Cette même année 1981, le Vendéen profite donc du vent de liberté qui souffle sur la bande FM pour créer, le 27 novembre, Alouette, jeune radio herbretaise. Un an plus tard, il en abandonne les responsabilités pour confier le bébé à son frère Bertrand. Car, principale caractéristique de l’homme fort de la Vendée, il a toujours su s’entourer et gérer ses affaires en famille, qu’elle soit génétique ou idéologique.

[…] Quelques années plus tard….

Avant sa démission du gouvernement Chirac, en juin 1987, le futur président du conseil général de la Vendée aura tout de même réussi à mettre un coup d’arrêt au plan de développement des locales de Radio-France. Et de faire de la Vendée un véritable no man’s land du service public. « A cette période, poursuit un ancien journaliste, la carte d’implantation des locales de Radio-France opérait un contournement systématique de ce département. Elle passait par Nantes, Tours, jusqu’à Châteauroux pour reprendre à Bordeaux. Sans jamais passer par la case La Roche-sur-Yon. » Une mise à l’écart qui durera dix-neuf ans. Avant l’implantation de France Bleu Loire Océan dans la ville centre, en janvier 2005.

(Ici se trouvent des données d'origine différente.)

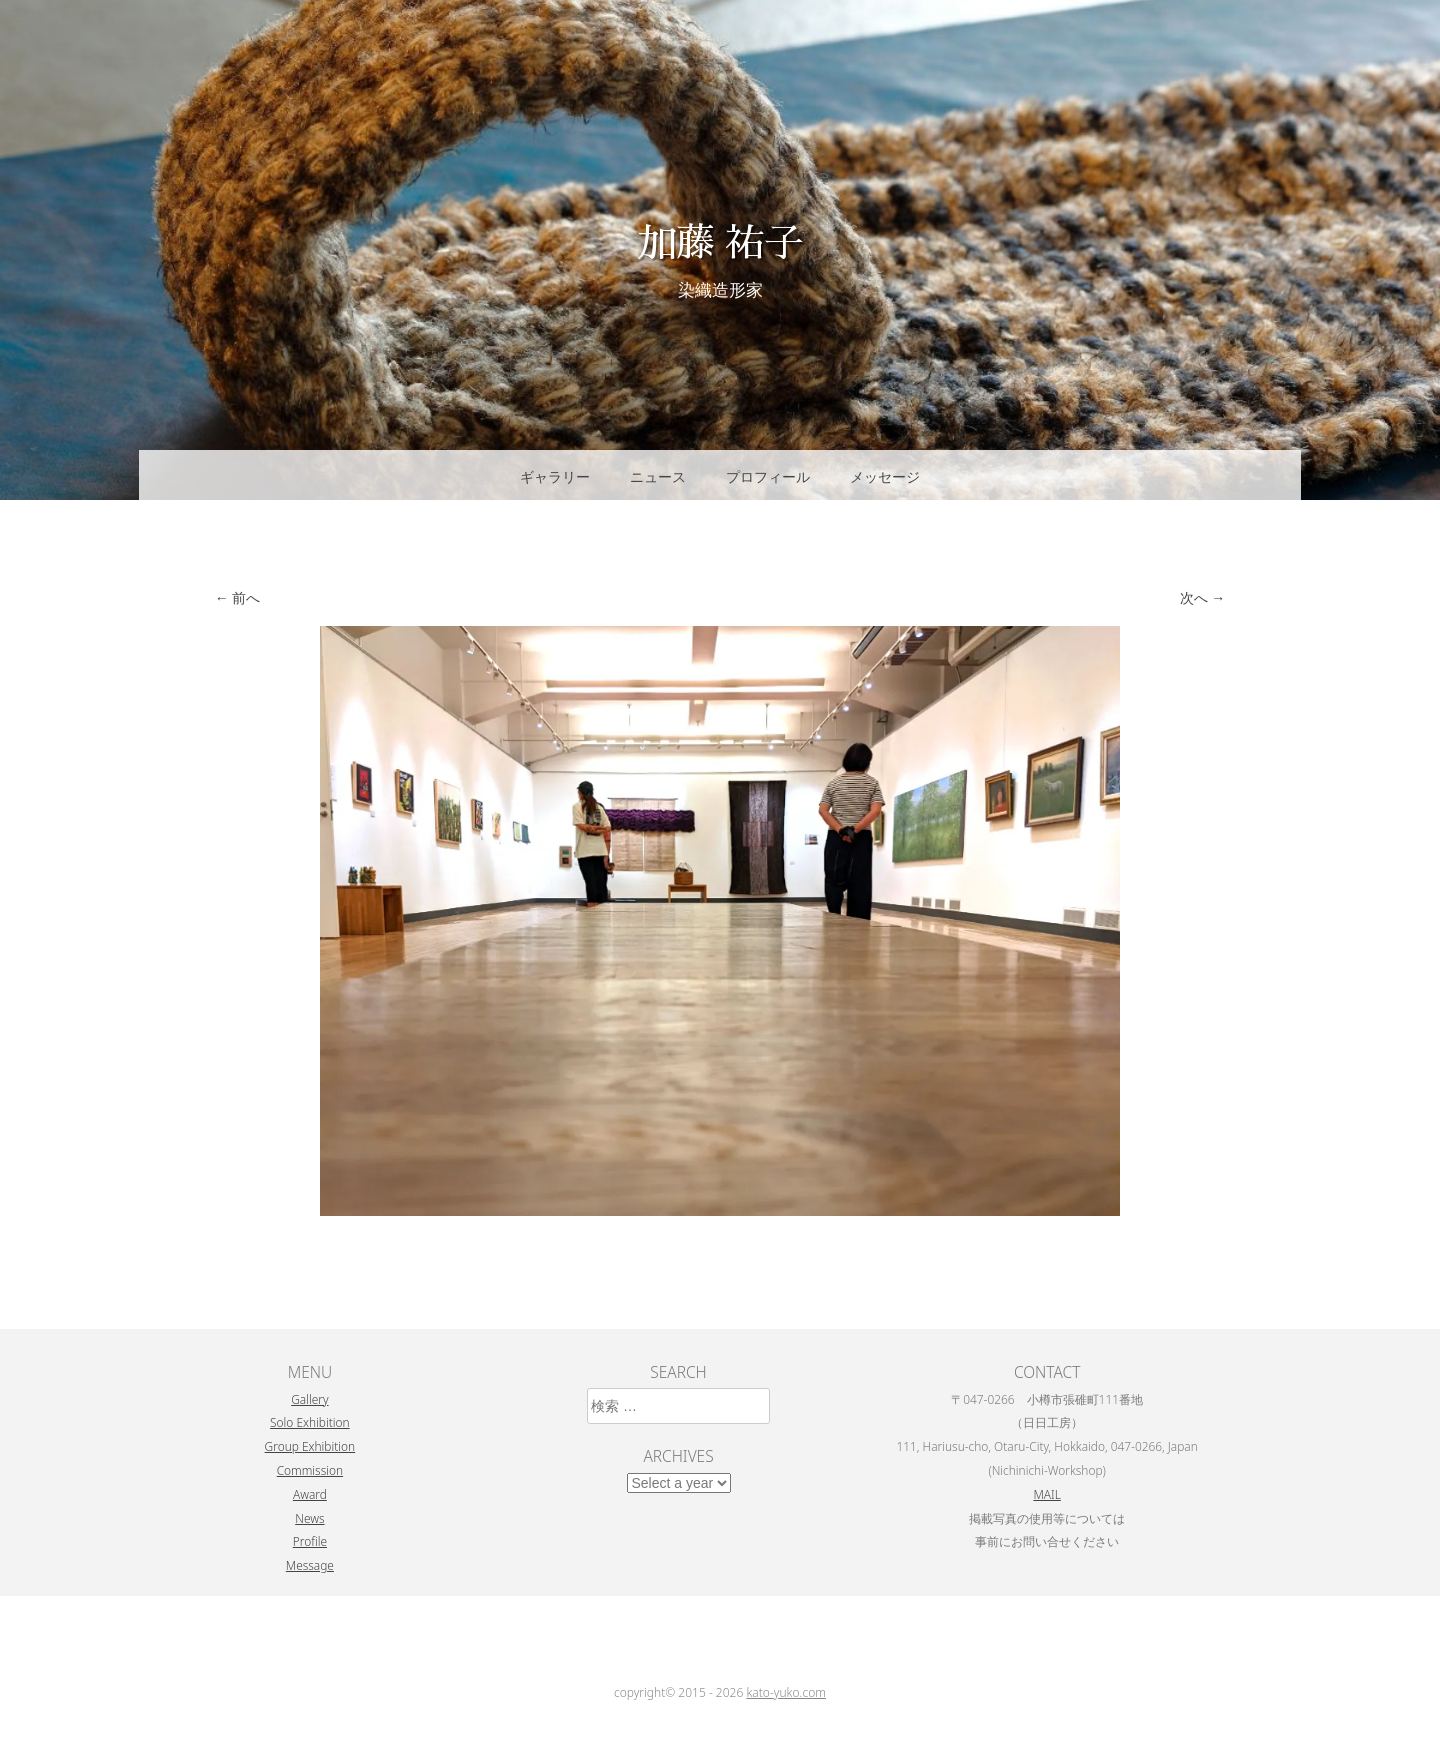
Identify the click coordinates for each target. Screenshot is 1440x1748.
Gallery (309, 1399)
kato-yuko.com (786, 1692)
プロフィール (768, 476)
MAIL (1046, 1494)
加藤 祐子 (720, 240)
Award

Ainsi, depuis sa création, la radio qui passe « toujours plus de hits » aura été préservée de la concurrence et revendique, aujourd’hui, plus de 100 000 auditeurs quotidiens qui captent ses longues plages musicales par le biais de 23 fréquences disséminées entre les territoires de la Vendée, de la Charente, de la Charente-Maritime, des Deux-Sèvres, de la Loire-Atlantique, du Maine-et-Loire, de la Mayenne et de la Vienne. « Alouette, c’est un peu l’Olympique lyonnais de la radio depuis 2001 », se vante un responsable de la station, dans un article de Vendée-Matin, paru le 29 septembre 2006. Pas trop difficile quand on joue sans adversaire depuis vingt ans…

Acte II : la presse écrite. La communication instituée en information généraliste.
Avec les Hauts-de-Seine, la Vendée est le département français qui engloutit le plus d’argent public dans sa communication. Notamment dans le Journal de la Vendée, un mensuel devenu bimensuel, qui fascine par sa maquette à la fois dynamique et aérée. Cet organe institutionnel se substitue de plus en plus à la presse régionale. « Pour cela, Villiers est un homme d’une habilité remarquable, souligne un fin observateur du monde médiatique vendéen. Il insiste sur des sujets porteurs. Il sait surfer sur les dossiers du moment (culture, environnement, économie, sports etc.). »

Surtout, il a réussi à faire passer ce journal pour un média généraliste ou, tout du moins, en ancrer l’idée dans la tête des Vendéens. […]

Acte III : la télévision. Premier cafouillage du clan villièriste ?

Pour une institution qui ne laisse jamais rien au hasard et bétonne tous ses dossiers, le cas de TV Vendée reste un mystère. Annoncé à grands renforts d’articles dithyrambiques dans les colonnes du Journal de la Vendée, le projet reste pour le moins invisible. C’est bien simple, quand on tape « TV Vendée » sur un moteur de recherche, on tombe directement sur le site web du conseil général.

[…]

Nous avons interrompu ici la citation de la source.